Everybody has seen the Christian fish sign on the backs of motor vehicles, and the various parodies of it (the Darwin fish, a Truth fish eating a Darwin fish, the Gefilte fish, etc.). Some illustrations courtesy the Wikimedia foundation:
There is plenty of fish imagery in the New Testament (fishers of men, the feeding of the 5000 with five loaves and two fish, cast down your nets, etc.) but this is different – Jesus not as a fisherman or ichthyphage, but as a fish himself (a parallel situation to his portrayal both as a shepherd and as a lamb). How did this happen? Putting aside pagan-holdover theories of fish representing primordial life, the standard line is that fish, in Greek, is ΙΧΘΥΣ (“ichthys”), and forms an acronym for “Ίησοῦς Χριστός, Θεοῦ Υἱός, Σωτήρ” (i.e. “Jesus Christ, Son of God, Savior”).

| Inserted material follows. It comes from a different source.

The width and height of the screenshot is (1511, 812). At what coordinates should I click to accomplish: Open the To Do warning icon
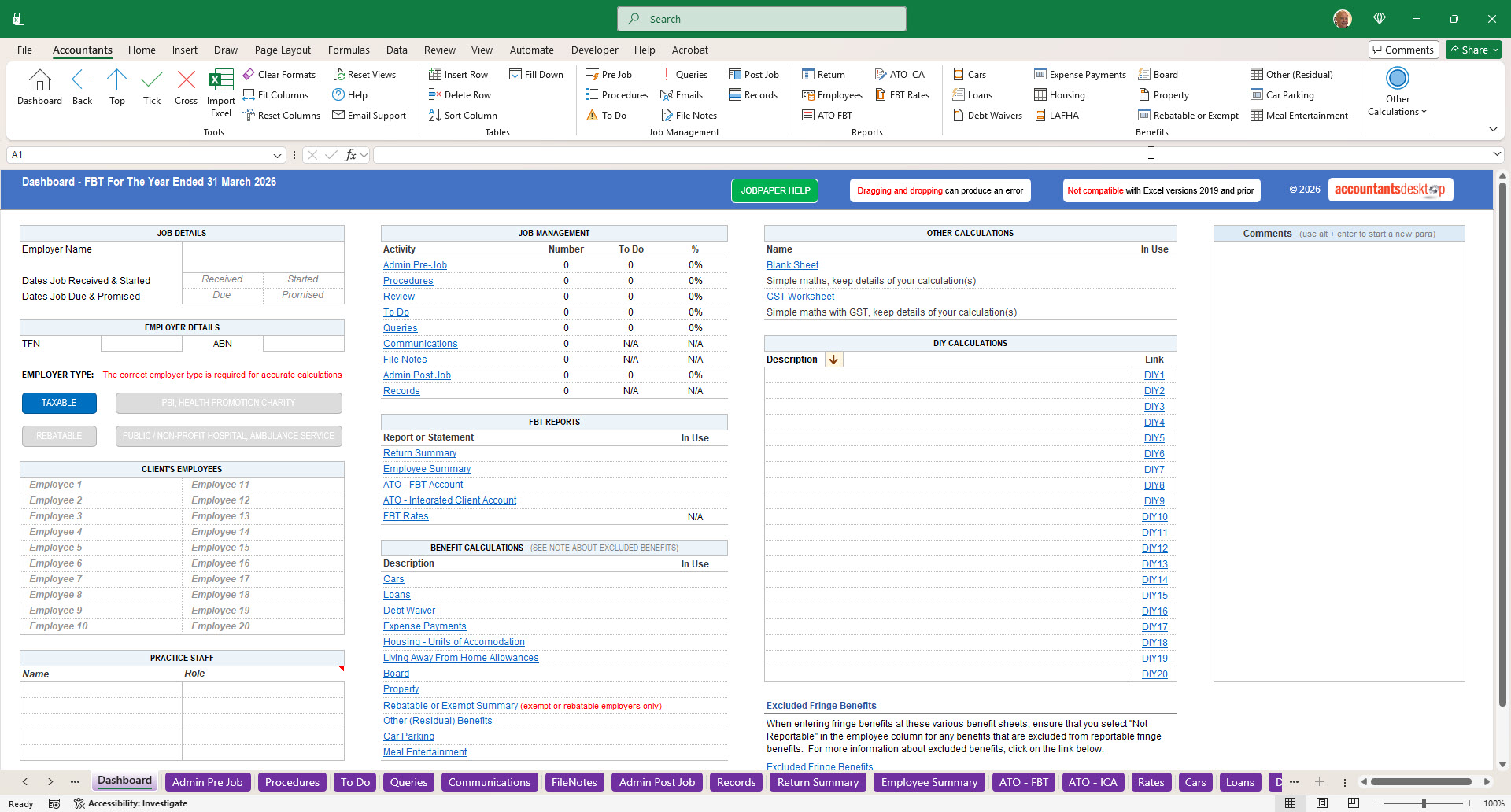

The movie Quo Vadis (1951) depicts Christians recognizing each other through the use of the sign: one would draw a semi-circle, and the other would complete the fish with another semi-circle. According to Wikipedia, the Jesus fish was revived in the 1970s as a symbol of contemporary Christianity. Also according to Wikipedia, in the early days of Christianity, ΙΧΘΥΣ could be rendered as an eight-spoked wheel, if one lays all the letters on top of each other.
It would be great to revive this as a Christian symbol, although it might conflict with the Buddhist symbol of the Dharma Wheel, representing the noble eightfold path.